> _REQUIREMENT_
Find the line containing "Where should I click to: Open the サブビュー" in the entries below. Restate it and each line after it, word for word, up to and including the line containing "Task: Click the solid".

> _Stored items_

- Opening Delimiter -

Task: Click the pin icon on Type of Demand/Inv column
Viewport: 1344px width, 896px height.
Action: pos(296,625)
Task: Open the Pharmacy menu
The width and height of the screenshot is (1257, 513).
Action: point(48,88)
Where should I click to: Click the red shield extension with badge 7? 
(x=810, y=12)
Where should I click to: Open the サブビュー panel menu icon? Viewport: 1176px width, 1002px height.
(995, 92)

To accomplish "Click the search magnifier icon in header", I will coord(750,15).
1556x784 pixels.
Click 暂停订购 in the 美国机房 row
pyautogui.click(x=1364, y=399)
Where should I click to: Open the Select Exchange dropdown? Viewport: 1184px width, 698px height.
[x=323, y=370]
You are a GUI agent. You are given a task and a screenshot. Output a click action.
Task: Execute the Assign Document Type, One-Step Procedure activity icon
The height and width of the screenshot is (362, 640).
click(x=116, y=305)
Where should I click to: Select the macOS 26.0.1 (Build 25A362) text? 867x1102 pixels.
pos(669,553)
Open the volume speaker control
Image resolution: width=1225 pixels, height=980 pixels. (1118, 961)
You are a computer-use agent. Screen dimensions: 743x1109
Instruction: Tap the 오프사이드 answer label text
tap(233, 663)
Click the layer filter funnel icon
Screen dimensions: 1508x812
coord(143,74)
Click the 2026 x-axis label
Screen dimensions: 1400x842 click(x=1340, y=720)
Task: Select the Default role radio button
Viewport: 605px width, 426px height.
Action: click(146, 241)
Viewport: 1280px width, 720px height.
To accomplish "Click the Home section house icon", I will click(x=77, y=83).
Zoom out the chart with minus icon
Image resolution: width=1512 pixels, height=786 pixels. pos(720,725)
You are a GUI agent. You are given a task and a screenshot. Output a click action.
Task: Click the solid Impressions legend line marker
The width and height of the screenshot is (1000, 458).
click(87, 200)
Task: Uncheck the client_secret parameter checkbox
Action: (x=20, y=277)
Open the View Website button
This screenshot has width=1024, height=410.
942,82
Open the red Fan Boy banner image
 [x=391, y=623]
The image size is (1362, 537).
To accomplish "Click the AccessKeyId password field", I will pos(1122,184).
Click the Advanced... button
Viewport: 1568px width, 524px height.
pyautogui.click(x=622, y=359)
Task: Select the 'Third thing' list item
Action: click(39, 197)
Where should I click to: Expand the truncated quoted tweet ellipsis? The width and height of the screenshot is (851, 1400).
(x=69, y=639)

- Closing Delimiter -

> _EXPECTED ANSWER_
Where should I click to: Open the サブビュー panel menu icon? Viewport: 1176px width, 1002px height.
(995, 92)

To accomplish "Click the search magnifier icon in header", I will coord(750,15).
1556x784 pixels.
Click 暂停订购 in the 美国机房 row
pyautogui.click(x=1364, y=399)
Where should I click to: Open the Select Exchange dropdown? Viewport: 1184px width, 698px height.
[x=323, y=370]
You are a GUI agent. You are given a task and a screenshot. Output a click action.
Task: Execute the Assign Document Type, One-Step Procedure activity icon
The height and width of the screenshot is (362, 640).
click(x=116, y=305)
Where should I click to: Select the macOS 26.0.1 (Build 25A362) text? 867x1102 pixels.
pos(669,553)
Open the volume speaker control
Image resolution: width=1225 pixels, height=980 pixels. (1118, 961)
You are a computer-use agent. Screen dimensions: 743x1109
Instruction: Tap the 오프사이드 answer label text
tap(233, 663)
Click the layer filter funnel icon
Screen dimensions: 1508x812
coord(143,74)
Click the 2026 x-axis label
Screen dimensions: 1400x842 click(x=1340, y=720)
Task: Select the Default role radio button
Viewport: 605px width, 426px height.
Action: click(146, 241)
Viewport: 1280px width, 720px height.
To accomplish "Click the Home section house icon", I will click(x=77, y=83).
Zoom out the chart with minus icon
Image resolution: width=1512 pixels, height=786 pixels. pos(720,725)
You are a GUI agent. You are given a task and a screenshot. Output a click action.
Task: Click the solid Impressions legend line marker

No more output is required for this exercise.